Burma Democratic Concern has the firm determination to carry on doing until the democracy restore in Burma.

Friday, 26 November 2010

Two Separate Paths

By KYAW ZWA MOE Thursday, November 25, 2010

Aung San Suu Kyi has wasted no time in raising important issues—national reconciliation, dialogue with the military leaders, a nationwide conference with ethnic groups, non-violent revolution—and so on in less than two weeks since her release.

All she got from the ruling generals was sheer silence, which must be interpreted as denial aimed directly at her.

But that's not news. Burma's pro-democracy icon has called for dialogue with the junta since 1988 when she entered Burma's political arena. She's actually met with senior leaders three times.

“We met, but I can't say we had a true dialogue,” Suu Kyi told The Irrawaddy in an interview a few days after her release, when asked about her meetings with leaders, including Snr-Gen Than Shwe, in 1994, 1995 and 2000.

Her 15-year spent in detention under house arrest during the past 21 years hasn't caused her to change her ideas about the role dialogue could play in bringing about national reconciliation. But she doesn't think it will happen in the near future.
Asked if she thought she would have a chance to go to Naypyidaw to meet with the junta head in the future, Suu Kyi said, “I don't think that way. I think of how I am going to make it happen.” She said that Gandhi was very fond of the Christian hymn “Lead, Kindly Light” though he was a follower of Hinduism. The hymn says, “I do not ask to see the distant scene; one step enough for me.”

“Gandhi believed that, and so do I,” said the 65-year-old Nobel Peace laureate the interview over the phone. “I will do my best to walk, step by step. If I am on the right track, I will reach the right place.”

However, so far the idea of dialogue doesn't seem to be realistic. In the past two decades, Burmese political groups and the international community have urged the junta to hold talks with political and ethnic organizations, to be led by Suu Kyi's National League for Democracy, whose landslide victory in the 1990 election was ignored by the military regime.

All domestic and international forces and their efforts—economic sanctions, pro-engagement policies, armed struggles—have failed to get the generals to a table to hold talks with the opposition groups.
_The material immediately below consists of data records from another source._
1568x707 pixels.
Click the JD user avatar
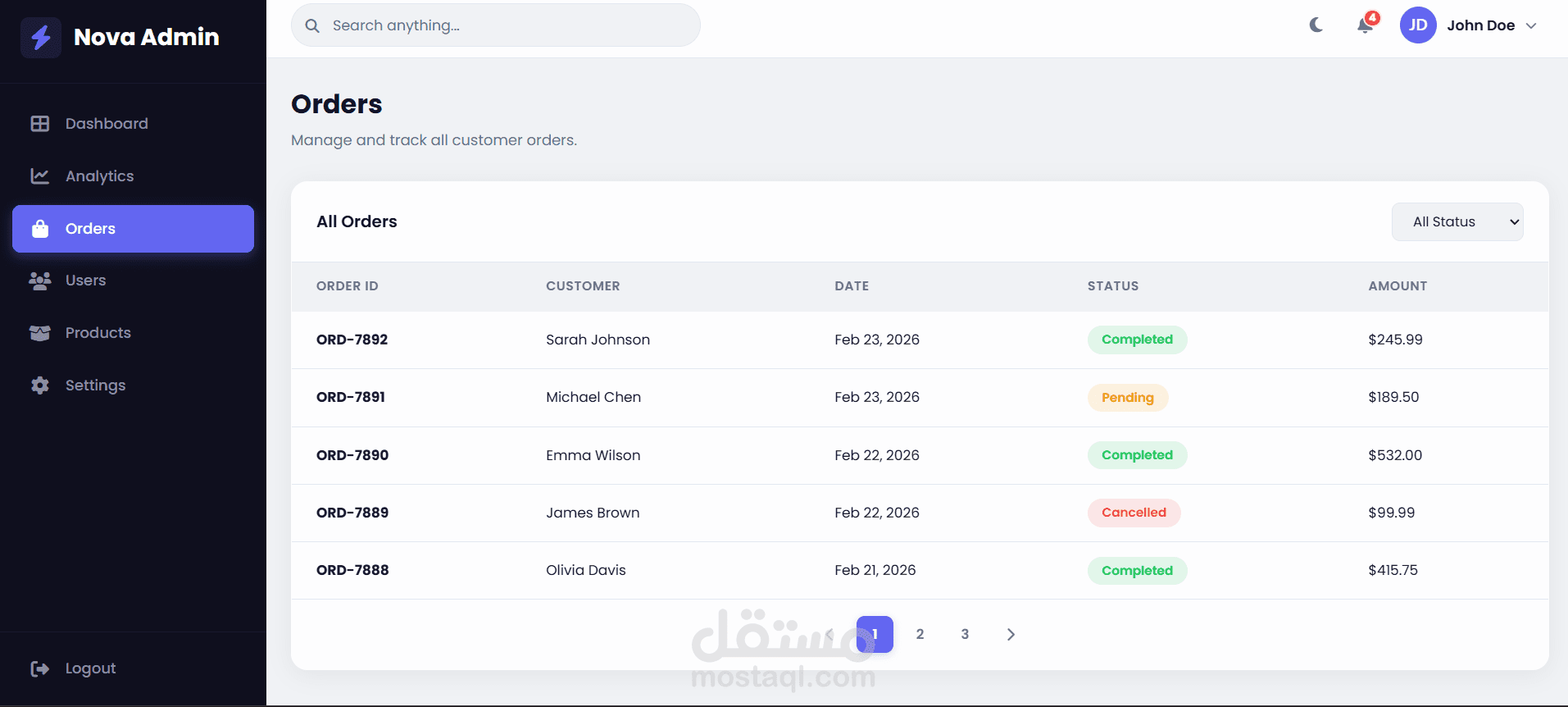(x=1418, y=25)
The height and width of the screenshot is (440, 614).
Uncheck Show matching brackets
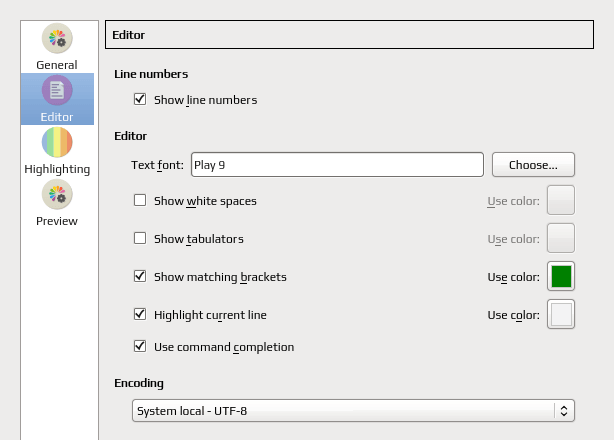[x=140, y=276]
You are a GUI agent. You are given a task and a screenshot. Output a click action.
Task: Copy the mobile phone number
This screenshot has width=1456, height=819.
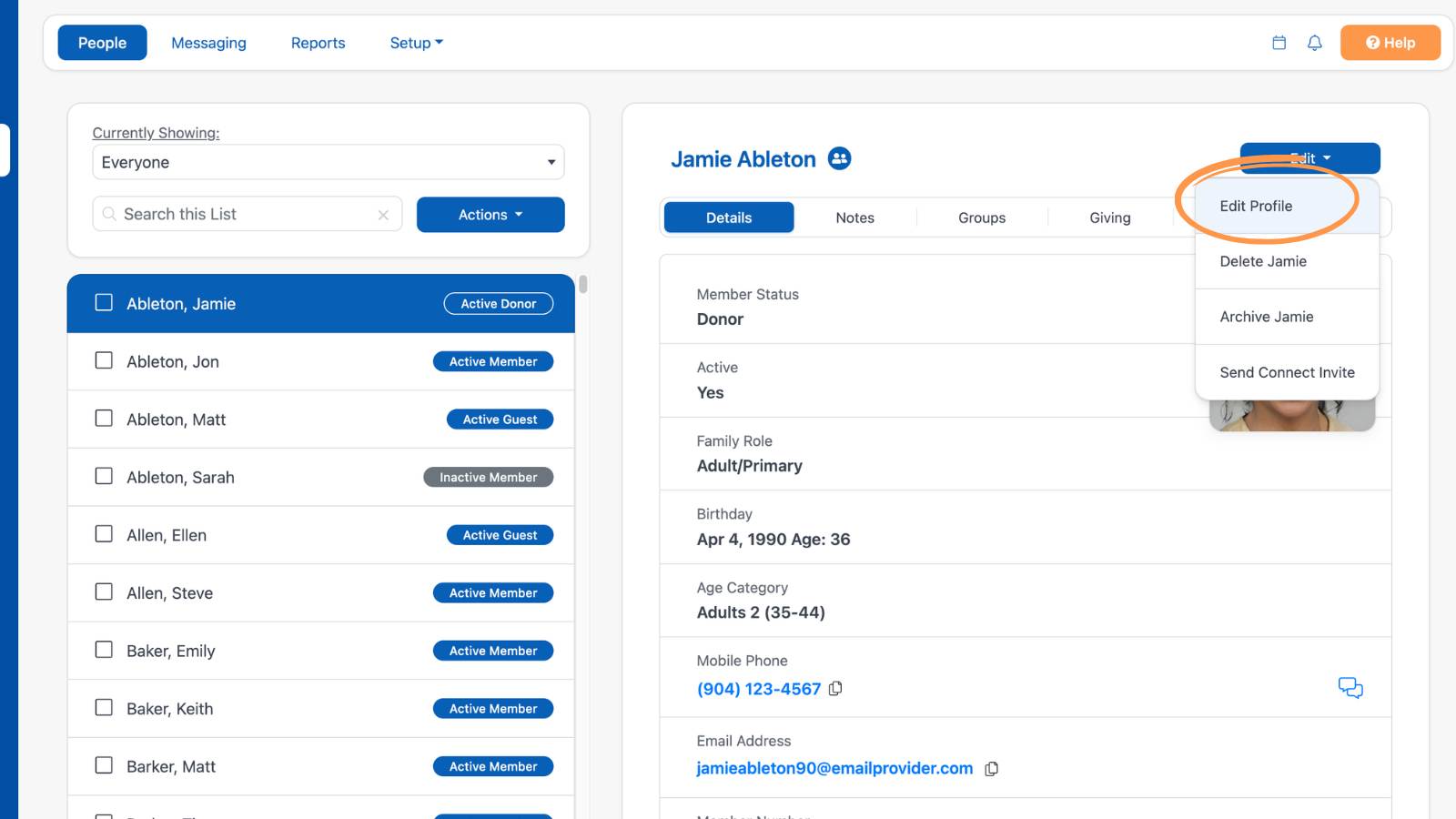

“Dialogue must be a win-win situation for both parties,” Suu Kyi said in the interview. “I have said to them [the generals] before, but they don't seem to understand it. I am not sure if they don't understand it or if they don't believe it. Perhaps it is because in the military, there no such thing as a negotiated settlement. This is something I really need to give a lot of thought to.”

If we look back at the country's political history of the past 20 years and the political approaches of the military regime, talks look to be out of the question. Realistically, the dialogue idea doesn't work, at least for now, but in politics even the seemingly impossible sometimes happens.

Real events have happened in the 10 days since Suu Kyi's release that give us a better picture of reality.

Nine private journals in Rangoon were banned for publishing big pictures of Suu Kyi and stories than were permitted; 82 HIV/AIDS patients were ordered to leave their current shelter only a few days after Suu Kyi visited the shelter, which is run by members and supporters of the NLD party.

The generals have carefully scrutinized Suu Kyi's every move since her release. They don't want to see informative coverage of her in the media or the crowds who gather to great her and hear her speak.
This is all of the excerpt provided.